- _Task to complete_
Copy out the lines from the one that contains "Where should I click to: Click" through the end of the records, with no changes.

A run of records:
Start
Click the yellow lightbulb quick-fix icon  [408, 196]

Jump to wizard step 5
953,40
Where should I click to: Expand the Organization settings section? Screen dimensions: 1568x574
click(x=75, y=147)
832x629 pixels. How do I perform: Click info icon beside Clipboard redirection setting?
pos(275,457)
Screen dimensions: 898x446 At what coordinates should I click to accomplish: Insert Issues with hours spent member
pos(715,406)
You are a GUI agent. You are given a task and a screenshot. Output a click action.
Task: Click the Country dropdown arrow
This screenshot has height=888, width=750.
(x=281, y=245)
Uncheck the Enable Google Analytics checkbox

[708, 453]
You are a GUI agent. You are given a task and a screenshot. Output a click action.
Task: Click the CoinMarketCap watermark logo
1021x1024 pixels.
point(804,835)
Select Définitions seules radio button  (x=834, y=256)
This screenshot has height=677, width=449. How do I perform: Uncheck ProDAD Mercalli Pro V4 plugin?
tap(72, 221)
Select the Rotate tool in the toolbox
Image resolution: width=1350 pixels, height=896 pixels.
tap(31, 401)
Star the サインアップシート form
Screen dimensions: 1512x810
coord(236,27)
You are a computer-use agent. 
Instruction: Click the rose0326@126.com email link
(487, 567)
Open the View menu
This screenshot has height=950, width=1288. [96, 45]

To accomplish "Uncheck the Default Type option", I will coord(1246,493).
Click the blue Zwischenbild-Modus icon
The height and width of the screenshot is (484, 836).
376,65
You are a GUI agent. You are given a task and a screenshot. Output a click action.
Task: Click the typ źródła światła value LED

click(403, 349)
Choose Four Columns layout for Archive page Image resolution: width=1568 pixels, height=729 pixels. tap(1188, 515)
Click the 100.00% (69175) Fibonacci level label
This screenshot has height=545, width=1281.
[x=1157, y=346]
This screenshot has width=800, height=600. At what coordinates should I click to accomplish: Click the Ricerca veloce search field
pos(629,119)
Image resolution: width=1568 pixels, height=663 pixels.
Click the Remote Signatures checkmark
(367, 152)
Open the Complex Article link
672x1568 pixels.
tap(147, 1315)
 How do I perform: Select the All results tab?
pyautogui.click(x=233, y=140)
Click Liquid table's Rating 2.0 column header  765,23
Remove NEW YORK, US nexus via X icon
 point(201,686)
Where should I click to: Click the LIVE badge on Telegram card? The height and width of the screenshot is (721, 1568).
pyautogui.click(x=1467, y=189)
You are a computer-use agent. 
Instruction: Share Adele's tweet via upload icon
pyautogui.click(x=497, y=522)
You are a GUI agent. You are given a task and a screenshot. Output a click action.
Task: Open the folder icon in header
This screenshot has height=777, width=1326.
End
- _Task answer_
Where should I click to: Click the LIVE badge on Telegram card? The height and width of the screenshot is (721, 1568).
pyautogui.click(x=1467, y=189)
You are a computer-use agent. 
Instruction: Share Adele's tweet via upload icon
pyautogui.click(x=497, y=522)
You are a GUI agent. You are given a task and a screenshot. Output a click action.
Task: Open the folder icon in header
This screenshot has height=777, width=1326.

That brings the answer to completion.